Llega Felipe con todo su pedo y me dice: es igual que no me haya tocado la lotería, porque te tengo a ti y tener un amigo como tú es mejor que que te toque la lotería. Como iba todo pedo pues es lo que decía.
Al día siguiente ya recuperado y sin acordarse muy bien de las cosas me dijo: hubiera cambiado a mi madre por un décimo premiado. Yo pensé que con un amigo te conformabas, que eso valía más que la lotería y se echó a reír.

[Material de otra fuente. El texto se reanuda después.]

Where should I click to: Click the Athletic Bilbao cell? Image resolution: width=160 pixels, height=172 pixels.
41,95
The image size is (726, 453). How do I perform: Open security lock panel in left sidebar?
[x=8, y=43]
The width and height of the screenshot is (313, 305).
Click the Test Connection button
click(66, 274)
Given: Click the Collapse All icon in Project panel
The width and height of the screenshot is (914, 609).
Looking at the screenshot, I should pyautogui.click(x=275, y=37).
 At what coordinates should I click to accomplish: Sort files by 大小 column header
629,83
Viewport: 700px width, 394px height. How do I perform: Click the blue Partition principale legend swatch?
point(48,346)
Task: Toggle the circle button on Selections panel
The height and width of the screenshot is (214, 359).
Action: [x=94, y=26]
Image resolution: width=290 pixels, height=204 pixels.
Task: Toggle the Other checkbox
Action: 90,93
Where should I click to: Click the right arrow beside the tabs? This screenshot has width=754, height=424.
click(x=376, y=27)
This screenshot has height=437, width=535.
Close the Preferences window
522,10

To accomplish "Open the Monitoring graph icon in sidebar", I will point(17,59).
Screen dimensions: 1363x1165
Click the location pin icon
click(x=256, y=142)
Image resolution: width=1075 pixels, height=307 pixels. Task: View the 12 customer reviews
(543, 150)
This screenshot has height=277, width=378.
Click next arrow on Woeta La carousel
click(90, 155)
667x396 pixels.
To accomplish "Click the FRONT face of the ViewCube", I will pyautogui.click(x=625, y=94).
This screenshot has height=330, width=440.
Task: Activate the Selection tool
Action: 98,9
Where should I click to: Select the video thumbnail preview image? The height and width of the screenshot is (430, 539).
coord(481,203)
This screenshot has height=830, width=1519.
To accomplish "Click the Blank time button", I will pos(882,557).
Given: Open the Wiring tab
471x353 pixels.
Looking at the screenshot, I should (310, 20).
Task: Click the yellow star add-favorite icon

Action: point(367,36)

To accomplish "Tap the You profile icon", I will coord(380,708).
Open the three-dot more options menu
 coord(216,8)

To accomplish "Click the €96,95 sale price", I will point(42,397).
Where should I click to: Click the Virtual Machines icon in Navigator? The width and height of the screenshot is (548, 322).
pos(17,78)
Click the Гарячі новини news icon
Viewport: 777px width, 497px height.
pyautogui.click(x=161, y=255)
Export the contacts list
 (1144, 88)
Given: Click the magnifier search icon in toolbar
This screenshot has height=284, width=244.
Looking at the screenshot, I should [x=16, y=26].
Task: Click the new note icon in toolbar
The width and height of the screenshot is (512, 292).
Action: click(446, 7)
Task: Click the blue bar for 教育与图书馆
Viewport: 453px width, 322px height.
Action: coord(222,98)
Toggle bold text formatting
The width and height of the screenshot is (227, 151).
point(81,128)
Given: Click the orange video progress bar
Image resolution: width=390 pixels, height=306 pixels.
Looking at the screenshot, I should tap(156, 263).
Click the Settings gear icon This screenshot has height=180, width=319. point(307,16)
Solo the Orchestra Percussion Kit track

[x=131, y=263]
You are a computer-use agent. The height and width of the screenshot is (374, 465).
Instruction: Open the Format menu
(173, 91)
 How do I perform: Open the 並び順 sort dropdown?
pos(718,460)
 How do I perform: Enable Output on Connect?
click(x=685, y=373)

Resulta que ha tocado la lotería debajo de nuestro piso. Pero no una. Dos veces. El segundo y el quinto premio. Y nosotros, imbéciles, habíamos comprado lotería en las administraciones famosas, que son en las que siempre toca: la bruja de no sé qué y doña no sé cuántos. Además tenían un recargo de 5 eurazos cada décimo. Total que hemos palmado bastante pasta.
Con lo fácil que hubiera sido bajar a la administración que hay en los bajos de nuestro edificio y coger un número. Al menos sentiríamos que casi, que hemos estado muy cerca. Y no tendríamos esta sensación de fraude que ahora tenemos. Total, que donde menos te lo esperas, salta la liebre.